Por Patricio Jara Agosto 5, 2016

Desde la primera página el periodista David Quammen advierte al lector que, tal como le ocurre a la decena de científicos que acompaña y entrevista para este libro, su trabajo va a las perdidas. En medio de la nebulosa que rodea el origen del ébola, más que respuestas, lo que entrega son muchas preguntas, y la gracia de saber formularlas constituye un gran punto a favor.

Para escribir Ébola. La historia de un virus mortal y otras enfermedades que se transmiten de animales a seres humanos, Quammen viajó a África y visitó los mismos lugares y recorrió los mismos caminos que muchos investigadores en busca de pistas que llevaran a la cuna del virus, la cual hoy, cuarenta años después de la primera emergencia reconocida (en el norte de Zaire), sigue siendo un misterio.

El mundo entero ha escuchado hablar del ébola y de sus consecuencias, pero nadie puede determinar con certeza de dónde viene. El virus ataca, se propaga, mata a varios cientos y luego desaparece.

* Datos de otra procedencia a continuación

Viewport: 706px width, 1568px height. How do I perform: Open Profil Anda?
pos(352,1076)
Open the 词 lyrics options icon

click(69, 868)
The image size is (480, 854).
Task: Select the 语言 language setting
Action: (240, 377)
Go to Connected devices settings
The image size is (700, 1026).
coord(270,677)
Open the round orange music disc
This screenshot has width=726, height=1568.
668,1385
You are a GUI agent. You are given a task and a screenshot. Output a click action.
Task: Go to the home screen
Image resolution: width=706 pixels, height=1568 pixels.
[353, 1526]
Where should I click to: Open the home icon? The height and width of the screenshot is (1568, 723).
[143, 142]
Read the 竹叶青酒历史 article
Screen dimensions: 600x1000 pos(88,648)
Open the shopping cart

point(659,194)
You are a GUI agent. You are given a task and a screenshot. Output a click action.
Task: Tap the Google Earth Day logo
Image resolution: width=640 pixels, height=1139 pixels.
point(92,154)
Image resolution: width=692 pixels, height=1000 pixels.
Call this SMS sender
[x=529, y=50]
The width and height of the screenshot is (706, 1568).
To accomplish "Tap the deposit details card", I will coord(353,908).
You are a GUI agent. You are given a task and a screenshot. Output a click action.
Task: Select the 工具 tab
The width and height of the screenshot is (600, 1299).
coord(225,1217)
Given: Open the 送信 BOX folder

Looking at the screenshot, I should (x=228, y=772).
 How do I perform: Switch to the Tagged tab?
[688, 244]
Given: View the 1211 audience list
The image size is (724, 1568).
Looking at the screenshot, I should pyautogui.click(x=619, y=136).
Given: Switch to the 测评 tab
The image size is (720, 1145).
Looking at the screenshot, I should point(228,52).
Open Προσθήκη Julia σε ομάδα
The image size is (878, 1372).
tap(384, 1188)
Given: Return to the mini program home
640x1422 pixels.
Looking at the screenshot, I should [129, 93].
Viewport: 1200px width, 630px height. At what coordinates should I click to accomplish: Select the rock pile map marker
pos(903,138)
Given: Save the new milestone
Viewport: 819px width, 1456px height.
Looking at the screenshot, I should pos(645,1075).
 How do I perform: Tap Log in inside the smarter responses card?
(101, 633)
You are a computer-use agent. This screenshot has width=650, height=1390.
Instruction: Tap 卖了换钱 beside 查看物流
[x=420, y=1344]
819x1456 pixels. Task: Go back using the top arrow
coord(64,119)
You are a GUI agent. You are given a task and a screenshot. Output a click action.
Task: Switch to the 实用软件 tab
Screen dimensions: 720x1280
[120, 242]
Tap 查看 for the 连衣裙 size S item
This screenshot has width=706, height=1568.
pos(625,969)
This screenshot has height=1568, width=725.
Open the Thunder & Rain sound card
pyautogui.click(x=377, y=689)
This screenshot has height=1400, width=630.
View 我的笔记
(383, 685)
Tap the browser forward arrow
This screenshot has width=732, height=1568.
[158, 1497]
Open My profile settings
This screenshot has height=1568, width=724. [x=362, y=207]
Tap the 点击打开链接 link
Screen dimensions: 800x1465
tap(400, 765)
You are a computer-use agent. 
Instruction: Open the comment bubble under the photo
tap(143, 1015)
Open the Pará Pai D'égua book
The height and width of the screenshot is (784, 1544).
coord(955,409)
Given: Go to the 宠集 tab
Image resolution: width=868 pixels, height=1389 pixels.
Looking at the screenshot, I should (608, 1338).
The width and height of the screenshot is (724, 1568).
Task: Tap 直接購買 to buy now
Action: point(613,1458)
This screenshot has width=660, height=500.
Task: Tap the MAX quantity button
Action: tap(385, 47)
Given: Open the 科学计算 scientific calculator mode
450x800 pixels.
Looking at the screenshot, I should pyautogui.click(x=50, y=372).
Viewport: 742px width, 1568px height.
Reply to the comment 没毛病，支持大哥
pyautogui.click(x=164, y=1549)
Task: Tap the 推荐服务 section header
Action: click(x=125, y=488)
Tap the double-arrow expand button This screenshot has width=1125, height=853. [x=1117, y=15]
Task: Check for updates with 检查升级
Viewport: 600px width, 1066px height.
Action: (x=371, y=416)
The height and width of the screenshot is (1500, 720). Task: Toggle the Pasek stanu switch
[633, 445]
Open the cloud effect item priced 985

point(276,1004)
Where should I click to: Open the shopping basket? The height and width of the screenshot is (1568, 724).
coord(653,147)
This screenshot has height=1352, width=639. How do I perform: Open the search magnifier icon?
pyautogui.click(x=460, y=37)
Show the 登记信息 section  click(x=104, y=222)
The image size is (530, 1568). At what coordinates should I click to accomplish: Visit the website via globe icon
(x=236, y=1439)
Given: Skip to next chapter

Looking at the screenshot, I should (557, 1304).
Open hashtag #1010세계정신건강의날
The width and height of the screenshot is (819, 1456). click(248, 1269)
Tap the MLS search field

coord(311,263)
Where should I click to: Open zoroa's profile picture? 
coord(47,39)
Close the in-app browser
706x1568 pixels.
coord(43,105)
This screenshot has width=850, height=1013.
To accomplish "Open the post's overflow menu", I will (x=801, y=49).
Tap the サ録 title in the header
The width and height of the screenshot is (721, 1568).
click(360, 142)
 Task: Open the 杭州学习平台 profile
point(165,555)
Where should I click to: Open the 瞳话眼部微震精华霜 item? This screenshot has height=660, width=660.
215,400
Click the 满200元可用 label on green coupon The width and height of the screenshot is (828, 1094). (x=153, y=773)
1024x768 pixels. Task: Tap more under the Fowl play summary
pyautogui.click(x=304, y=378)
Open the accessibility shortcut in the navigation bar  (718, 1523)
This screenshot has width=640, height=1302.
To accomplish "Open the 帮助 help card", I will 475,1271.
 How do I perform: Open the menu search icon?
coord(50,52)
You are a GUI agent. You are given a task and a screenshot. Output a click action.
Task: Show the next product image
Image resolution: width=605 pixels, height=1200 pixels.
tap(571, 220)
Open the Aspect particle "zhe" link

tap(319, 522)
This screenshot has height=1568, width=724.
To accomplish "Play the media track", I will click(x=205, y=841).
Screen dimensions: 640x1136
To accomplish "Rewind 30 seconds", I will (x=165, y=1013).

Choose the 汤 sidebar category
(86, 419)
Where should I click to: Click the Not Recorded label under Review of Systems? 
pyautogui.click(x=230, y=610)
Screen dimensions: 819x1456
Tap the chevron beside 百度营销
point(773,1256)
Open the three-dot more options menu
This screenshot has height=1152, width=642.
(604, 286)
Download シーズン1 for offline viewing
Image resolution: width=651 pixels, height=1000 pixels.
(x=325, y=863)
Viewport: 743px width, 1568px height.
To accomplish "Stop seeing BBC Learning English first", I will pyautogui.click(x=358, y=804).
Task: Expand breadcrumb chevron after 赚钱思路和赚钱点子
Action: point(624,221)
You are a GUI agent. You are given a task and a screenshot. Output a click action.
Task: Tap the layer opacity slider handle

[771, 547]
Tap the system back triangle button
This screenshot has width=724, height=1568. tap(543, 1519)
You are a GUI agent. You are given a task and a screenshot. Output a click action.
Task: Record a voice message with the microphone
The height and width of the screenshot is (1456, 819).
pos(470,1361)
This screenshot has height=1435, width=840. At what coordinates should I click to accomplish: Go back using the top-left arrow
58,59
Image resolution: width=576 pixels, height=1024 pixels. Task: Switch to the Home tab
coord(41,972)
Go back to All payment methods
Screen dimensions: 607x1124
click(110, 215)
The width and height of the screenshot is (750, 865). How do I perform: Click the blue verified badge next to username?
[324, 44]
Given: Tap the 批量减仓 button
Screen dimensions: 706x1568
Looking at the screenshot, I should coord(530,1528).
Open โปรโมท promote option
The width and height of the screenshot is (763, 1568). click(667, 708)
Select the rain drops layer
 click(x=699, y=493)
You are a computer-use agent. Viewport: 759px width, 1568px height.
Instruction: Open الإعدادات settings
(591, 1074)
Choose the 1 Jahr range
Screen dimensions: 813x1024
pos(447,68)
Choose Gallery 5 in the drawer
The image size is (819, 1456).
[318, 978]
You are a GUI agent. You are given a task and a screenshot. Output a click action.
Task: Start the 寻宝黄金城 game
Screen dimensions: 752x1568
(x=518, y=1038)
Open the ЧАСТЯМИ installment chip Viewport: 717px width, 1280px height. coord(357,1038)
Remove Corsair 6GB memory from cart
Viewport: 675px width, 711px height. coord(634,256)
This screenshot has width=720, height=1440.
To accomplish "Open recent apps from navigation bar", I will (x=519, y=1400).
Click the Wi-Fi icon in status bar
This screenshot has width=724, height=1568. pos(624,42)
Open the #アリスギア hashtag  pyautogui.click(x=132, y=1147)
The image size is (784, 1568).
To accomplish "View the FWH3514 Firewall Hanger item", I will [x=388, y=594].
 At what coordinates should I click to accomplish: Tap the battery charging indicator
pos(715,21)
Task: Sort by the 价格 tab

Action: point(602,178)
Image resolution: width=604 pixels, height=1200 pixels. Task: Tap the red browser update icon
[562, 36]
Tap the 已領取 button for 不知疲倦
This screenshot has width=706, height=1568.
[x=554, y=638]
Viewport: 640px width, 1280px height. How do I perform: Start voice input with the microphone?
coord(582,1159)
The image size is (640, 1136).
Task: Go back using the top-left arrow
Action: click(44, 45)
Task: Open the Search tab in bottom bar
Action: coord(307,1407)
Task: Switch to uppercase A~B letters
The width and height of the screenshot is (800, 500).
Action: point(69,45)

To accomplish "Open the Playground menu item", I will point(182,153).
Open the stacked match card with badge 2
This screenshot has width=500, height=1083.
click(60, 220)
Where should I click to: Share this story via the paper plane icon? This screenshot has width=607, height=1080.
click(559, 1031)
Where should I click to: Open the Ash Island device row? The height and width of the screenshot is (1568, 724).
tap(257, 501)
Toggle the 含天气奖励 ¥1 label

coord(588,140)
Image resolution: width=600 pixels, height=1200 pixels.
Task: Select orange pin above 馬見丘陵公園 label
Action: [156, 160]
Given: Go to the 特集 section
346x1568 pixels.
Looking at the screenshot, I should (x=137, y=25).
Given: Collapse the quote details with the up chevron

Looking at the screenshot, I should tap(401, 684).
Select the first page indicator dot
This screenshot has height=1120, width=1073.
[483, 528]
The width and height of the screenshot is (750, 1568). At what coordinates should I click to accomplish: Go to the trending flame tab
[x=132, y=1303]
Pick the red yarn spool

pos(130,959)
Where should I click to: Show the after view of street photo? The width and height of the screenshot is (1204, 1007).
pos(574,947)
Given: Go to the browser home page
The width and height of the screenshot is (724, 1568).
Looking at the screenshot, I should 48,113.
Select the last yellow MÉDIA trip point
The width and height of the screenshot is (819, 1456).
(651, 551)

Mucho se dijo sobre los monos: que el virus vivía en algunas especies y que todo comenzó por comer de su carne sin previsiones. Eso, hasta que hallaron un grupo de monos muertos por ébola y las cosas volvieron a cero. Entonces los sospechosos fueron los murciélagos, pero hay tantas subespecies que el puzle se agranda cada vez más.

“Sacude un árbol y muchas cosas caerán”, advierte Quammen. “Caza un murciélago para comer y podrías atrapar algo más. Mata un chimpancé para alimentar a tu familia y a tu aldea, y quién sabe qué horripilantes sorpresas podrían aparecer. Existe un término para designar al acontecimiento de transmisión, cuando un patógeno pasa de una especie de huésped a otra: lo llamamos derrame”.

Los desafíos que impone el ébola, cuyo nombre proviene de un pequeño río del Congo, no son sólo sanitarios. Cada una de las decenas de expediciones organizadas para hallar el escondite del virus chocan con bastante más que la increíble capacidad de éste para mutar y dividirse en diferentes cepas. También están los problemas políticos, económicos y culturales que impiden controlar los brotes. Visto así, el libro de Quammen es más sobre los esfuerzos por enfrentarse a lo desconocido (y del coraje de los científicos que arriesgan su vida) que repasar los horripilantes sufrimientos de quienes lo padecen.

Con tazas de letalidad que han llegado hasta el 88%, el trabajo de quienes se atreven a pesquisarlo adquiere características épicas: mientras infectólogos y veterinarios han analizado miles de animales (chinches, cerdos, monos, vacas, ratones, ardillas, antílopes, murciélagos, puercoespines, antílopes, pájaros, tortugas y víboras) sin encontrar absolutamente nada, otros intentan promover hábitos que al menos eviten la propagación, pero si éstos no chocan con la falta de recursos, lo hacen contra las creencias populares como la explicación de todo a través de la brujería. Allí donde faltan mascarillas, guantes y botas de huele, además de unos cuantos litros de cloro, sobran rituales mortuorios con siglos de historia que hacen que hasta ir al funeral de las víctimas sea peligroso.

“¿Qué sucederá después?”, se pregunta Quammen. “Nadie lo sabe. Ese es el más acertado juicio de la ciencia y la salud pública, y cualquier otro pronóstico en este momento depende del alcance y rapidez de una respuesta coordinada, y de la suerte”.

Cuando los científicos asumen que la batalla por encontrar el nido del ébola los pondrá a prueba una y otra vez, la sensación que le queda al lector es la misma que tuvieron los primeros hombres que caminaron sobre este planeta: vista la cantidad de peligros, en algunas partes la vida aún es un milagro.